(Records provided Opens)

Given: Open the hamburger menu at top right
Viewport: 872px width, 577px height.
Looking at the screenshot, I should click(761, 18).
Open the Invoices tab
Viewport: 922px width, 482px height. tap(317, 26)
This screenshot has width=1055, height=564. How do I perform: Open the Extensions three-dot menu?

(Records provided Closes)
(Records provided Opens)

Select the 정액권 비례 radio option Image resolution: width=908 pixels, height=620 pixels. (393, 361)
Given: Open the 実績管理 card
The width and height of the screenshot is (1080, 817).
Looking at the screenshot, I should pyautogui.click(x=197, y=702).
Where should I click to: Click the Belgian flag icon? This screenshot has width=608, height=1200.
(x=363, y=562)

(Records provided Closes)
(Records provided Opens)

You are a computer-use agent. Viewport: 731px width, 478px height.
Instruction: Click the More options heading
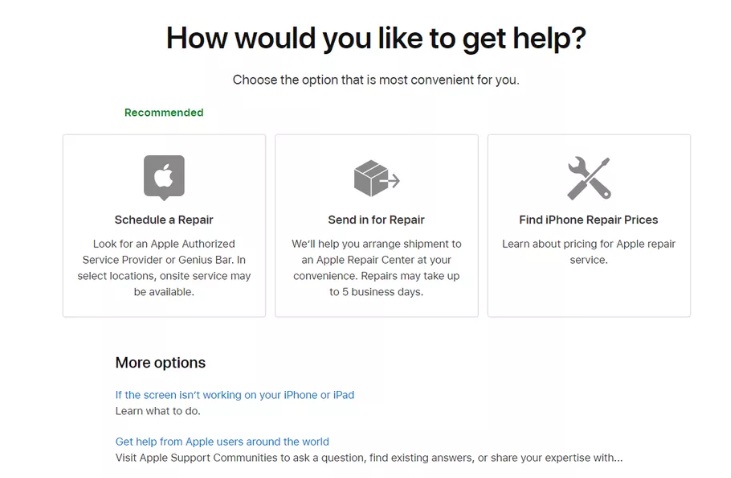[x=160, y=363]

(Records provided Closes)

Reproducing the whole listing above is not the task. Copy exactly only the lines from the one with "Open the Invoices tab" to the one with "This screenshot has width=1055, height=564.", both kept.

Open the Invoices tab
Viewport: 922px width, 482px height. tap(317, 26)
This screenshot has width=1055, height=564. How do I perform: Open the Extensions three-dot menu?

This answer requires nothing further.